■ TASK DATA:
- - -

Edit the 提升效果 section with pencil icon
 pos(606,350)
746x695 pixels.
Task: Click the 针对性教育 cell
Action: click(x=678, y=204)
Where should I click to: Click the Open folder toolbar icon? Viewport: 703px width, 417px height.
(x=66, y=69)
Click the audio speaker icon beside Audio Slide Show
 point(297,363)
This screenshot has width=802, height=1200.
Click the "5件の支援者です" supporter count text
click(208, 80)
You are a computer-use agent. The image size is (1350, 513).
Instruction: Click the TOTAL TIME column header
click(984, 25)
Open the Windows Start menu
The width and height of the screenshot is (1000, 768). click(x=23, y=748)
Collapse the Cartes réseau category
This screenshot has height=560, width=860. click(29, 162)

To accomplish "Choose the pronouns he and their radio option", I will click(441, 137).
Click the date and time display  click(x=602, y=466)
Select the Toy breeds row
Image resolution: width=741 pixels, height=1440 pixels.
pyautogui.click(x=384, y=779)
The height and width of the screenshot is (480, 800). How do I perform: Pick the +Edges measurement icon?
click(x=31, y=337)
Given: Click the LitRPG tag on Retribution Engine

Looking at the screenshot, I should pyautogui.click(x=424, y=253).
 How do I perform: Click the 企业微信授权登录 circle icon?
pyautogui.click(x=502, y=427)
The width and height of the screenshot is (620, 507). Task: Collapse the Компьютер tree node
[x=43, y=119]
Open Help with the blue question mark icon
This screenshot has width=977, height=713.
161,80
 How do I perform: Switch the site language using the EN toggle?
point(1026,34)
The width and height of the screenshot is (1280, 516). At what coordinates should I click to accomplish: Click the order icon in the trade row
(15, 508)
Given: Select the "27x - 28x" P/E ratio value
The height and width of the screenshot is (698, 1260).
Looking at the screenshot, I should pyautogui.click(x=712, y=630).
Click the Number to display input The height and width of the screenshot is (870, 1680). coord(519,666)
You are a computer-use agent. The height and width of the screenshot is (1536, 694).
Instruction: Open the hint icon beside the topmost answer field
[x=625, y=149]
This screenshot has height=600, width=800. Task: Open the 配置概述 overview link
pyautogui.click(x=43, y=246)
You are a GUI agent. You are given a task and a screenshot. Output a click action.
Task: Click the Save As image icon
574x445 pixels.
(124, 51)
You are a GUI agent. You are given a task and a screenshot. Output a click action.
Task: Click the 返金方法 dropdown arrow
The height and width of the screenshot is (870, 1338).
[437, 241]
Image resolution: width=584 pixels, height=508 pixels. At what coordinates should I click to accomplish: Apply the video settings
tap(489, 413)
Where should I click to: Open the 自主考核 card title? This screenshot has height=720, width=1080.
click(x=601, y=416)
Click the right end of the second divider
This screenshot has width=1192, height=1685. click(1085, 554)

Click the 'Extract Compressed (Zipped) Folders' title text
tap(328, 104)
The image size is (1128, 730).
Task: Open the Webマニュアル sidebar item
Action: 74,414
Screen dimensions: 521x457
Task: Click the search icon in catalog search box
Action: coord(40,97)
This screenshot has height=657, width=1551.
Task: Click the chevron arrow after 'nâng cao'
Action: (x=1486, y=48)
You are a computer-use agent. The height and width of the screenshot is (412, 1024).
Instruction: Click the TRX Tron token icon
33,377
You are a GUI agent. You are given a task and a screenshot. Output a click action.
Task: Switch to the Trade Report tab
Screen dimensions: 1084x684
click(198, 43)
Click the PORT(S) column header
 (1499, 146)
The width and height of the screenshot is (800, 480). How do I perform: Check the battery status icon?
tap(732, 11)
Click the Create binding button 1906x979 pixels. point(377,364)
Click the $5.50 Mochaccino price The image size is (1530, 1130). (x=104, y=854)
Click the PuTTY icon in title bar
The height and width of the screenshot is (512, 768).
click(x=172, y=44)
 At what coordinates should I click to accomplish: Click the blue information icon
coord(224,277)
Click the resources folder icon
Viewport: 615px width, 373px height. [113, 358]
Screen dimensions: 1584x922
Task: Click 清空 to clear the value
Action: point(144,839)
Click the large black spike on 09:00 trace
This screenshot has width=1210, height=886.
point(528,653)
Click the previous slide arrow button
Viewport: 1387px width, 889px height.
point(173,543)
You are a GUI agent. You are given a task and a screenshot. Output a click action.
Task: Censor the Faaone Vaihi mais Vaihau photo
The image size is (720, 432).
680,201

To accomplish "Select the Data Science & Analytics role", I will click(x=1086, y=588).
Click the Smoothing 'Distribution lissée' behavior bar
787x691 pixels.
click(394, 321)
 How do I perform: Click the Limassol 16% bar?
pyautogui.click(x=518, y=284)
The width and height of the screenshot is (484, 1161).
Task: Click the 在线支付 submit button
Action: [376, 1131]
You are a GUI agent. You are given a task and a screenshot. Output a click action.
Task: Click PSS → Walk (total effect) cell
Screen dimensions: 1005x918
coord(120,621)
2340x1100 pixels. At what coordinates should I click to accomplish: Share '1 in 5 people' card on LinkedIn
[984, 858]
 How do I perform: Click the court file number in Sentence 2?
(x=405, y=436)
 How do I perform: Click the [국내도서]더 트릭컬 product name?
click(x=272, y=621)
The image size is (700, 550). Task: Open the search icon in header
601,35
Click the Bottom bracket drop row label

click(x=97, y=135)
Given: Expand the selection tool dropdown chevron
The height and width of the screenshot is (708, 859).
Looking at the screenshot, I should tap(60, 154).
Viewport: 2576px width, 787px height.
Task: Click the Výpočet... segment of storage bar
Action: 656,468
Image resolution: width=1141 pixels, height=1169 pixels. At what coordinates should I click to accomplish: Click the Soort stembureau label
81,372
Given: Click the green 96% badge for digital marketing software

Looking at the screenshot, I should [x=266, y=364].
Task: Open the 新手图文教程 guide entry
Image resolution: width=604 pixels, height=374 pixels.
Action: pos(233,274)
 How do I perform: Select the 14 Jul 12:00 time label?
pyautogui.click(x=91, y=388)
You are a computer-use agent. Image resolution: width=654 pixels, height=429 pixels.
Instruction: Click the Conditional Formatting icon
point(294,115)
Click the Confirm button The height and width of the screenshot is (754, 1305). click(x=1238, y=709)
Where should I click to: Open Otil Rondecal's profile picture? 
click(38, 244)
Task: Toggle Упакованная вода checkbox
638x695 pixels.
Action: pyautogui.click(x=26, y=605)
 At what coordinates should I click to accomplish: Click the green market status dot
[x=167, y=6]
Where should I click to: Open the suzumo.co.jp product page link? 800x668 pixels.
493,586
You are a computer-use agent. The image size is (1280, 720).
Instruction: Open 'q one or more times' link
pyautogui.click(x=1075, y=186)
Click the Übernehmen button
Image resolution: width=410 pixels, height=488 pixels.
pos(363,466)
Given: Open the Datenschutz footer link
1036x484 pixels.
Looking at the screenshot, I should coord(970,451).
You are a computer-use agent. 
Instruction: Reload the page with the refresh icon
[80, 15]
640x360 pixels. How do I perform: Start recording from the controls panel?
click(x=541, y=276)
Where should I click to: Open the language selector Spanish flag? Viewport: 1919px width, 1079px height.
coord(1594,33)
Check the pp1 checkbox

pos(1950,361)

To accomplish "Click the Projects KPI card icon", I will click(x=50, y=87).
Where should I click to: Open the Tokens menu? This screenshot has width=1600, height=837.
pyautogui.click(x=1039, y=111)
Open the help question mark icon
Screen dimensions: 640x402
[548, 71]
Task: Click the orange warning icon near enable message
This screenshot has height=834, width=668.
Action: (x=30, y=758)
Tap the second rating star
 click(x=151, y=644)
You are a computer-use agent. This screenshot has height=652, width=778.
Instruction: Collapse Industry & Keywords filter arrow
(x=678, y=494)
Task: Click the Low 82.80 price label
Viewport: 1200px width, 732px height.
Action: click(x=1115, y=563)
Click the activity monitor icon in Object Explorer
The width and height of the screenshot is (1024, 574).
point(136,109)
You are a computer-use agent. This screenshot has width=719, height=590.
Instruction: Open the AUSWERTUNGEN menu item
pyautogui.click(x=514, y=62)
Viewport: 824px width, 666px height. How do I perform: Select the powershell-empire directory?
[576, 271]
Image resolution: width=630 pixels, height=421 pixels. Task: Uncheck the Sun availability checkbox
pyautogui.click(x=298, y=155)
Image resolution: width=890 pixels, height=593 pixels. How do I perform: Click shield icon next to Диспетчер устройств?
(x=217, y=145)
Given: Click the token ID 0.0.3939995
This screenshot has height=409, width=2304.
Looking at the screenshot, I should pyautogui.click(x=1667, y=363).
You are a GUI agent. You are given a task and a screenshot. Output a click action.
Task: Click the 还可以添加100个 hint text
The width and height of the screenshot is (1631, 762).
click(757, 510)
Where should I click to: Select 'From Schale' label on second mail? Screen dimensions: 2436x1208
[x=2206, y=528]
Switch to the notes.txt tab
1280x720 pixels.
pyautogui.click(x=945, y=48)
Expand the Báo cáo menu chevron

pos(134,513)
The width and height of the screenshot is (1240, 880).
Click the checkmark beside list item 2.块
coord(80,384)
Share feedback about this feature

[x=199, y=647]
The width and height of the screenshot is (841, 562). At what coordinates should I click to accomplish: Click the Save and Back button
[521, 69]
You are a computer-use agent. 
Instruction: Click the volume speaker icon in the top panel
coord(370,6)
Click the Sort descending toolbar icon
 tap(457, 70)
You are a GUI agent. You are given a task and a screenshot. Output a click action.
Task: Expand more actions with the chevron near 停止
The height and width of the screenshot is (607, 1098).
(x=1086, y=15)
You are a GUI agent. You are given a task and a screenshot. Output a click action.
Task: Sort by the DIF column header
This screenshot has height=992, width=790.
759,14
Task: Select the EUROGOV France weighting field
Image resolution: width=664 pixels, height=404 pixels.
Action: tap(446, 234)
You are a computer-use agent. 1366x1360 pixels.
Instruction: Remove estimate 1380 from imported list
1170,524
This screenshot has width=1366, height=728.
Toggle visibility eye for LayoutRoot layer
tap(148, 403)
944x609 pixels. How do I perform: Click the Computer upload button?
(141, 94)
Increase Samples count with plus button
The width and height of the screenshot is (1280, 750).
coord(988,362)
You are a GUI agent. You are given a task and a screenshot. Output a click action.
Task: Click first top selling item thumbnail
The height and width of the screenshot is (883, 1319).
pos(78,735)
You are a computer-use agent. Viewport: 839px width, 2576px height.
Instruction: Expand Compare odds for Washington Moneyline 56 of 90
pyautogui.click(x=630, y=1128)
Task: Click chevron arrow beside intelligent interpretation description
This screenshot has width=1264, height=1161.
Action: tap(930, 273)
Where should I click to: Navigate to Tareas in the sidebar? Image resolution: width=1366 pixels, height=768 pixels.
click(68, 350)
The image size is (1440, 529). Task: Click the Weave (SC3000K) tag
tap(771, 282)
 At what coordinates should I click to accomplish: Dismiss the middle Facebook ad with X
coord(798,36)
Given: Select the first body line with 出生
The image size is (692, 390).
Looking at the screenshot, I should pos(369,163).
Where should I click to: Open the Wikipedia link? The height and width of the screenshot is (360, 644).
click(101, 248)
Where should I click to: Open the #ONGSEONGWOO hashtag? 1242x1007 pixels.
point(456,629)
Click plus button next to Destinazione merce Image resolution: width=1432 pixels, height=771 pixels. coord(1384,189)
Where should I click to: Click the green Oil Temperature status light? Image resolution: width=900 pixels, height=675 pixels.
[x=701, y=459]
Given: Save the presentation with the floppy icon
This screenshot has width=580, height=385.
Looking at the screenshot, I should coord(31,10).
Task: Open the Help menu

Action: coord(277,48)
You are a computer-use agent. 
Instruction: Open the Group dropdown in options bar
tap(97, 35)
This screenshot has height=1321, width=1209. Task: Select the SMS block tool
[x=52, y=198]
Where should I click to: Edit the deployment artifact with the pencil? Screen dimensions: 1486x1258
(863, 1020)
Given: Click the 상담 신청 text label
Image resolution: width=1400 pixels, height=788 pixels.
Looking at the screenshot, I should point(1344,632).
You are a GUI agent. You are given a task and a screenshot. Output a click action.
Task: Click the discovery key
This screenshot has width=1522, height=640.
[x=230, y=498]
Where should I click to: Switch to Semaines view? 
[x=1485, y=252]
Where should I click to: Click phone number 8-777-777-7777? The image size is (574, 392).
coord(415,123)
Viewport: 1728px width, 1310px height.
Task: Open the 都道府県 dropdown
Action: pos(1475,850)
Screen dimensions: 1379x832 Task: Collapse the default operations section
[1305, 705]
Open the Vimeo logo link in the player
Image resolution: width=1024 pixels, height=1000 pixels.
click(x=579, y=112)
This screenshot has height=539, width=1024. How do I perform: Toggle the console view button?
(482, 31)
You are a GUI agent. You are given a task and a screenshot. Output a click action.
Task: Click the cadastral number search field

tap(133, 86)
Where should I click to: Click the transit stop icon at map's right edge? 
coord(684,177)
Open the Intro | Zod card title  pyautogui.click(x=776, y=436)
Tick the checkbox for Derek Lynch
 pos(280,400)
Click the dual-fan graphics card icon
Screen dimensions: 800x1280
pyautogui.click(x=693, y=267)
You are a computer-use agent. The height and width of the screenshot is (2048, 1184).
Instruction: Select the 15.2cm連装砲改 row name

- - -

Please copy each line from the material above in which the string "display" appears.

■ SOLUTION TO THIS EXERCISE:
Click the date and time display  click(x=602, y=466)
Click the Number to display input The height and width of the screenshot is (870, 1680). coord(519,666)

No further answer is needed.